This is a sometimes breakfast or snack in our house due to the chorizo. i get my chorizo from a continental grocer because the one I get has less rubbish in it. Anyway, I would rather feed this to my kids than sugary cereals that doesn’t sustain them, gives them an insulin surge and doesn’t promote concentration.


Gluten and nut free

Makes 14-15 mini quiches


  • 1 chorizo, finely diced
  • 3-4 medium button mushrooms, finely diced
  • 2 green shallots, finely sliced
  • 6 eggs, lightly beaten
  • 125g haloumi, grated
  • 1tsp. extra virgin olive oil
  • Pepper to taste



  • Preheat oven to 180°C. Grease or line a muffin tray.

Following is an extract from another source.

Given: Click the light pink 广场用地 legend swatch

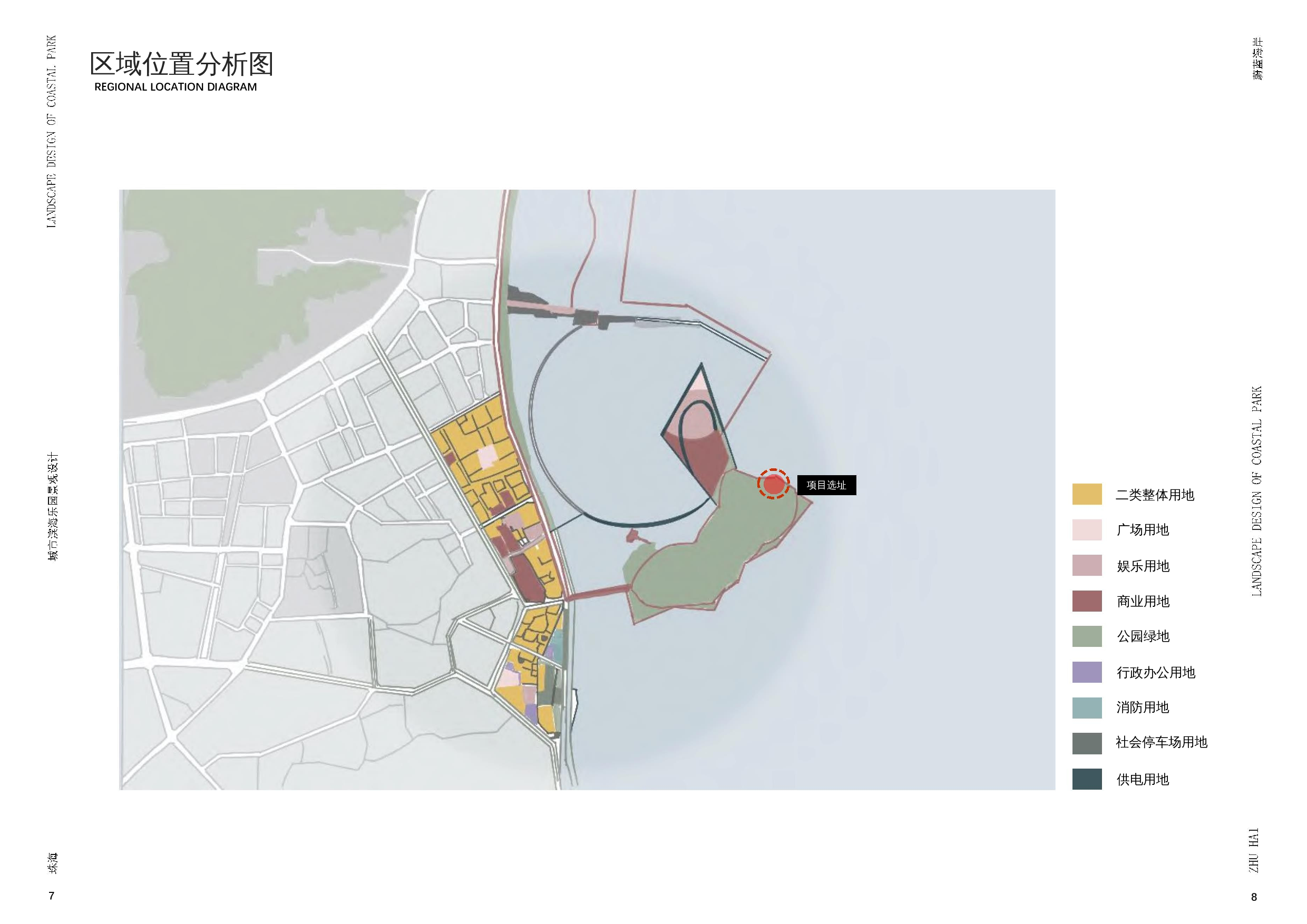Looking at the screenshot, I should pyautogui.click(x=1087, y=530).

I like to use my silicon muffin cases as they are so easy to peel off.
  • Heat a medium frying pan on high heat. Add oil and heat until bubbling.
  • Put the chorizo into the pan and cook, stirring for 3 minutes until it starts to go brown and a little crisp.
  • Toss in shallots and mushrooms and cook, stirring for 3 minutes.
  • Very gently whisk the eggs in a clean bowl. Don’t whisk too hard or fast as this will put too many air bubbles in the eggs.
  • Add haloumi to the eggs, then add the chorizo, mushrooms and shallots.
  • Gently stir to combine and spoon into the muffin holes. Fill about ¾ full.
  • Bake in the oven for 15-20 minutes or until lightly golden on the top and they have risen. Gently touch the top. if they spring back they are cooked through.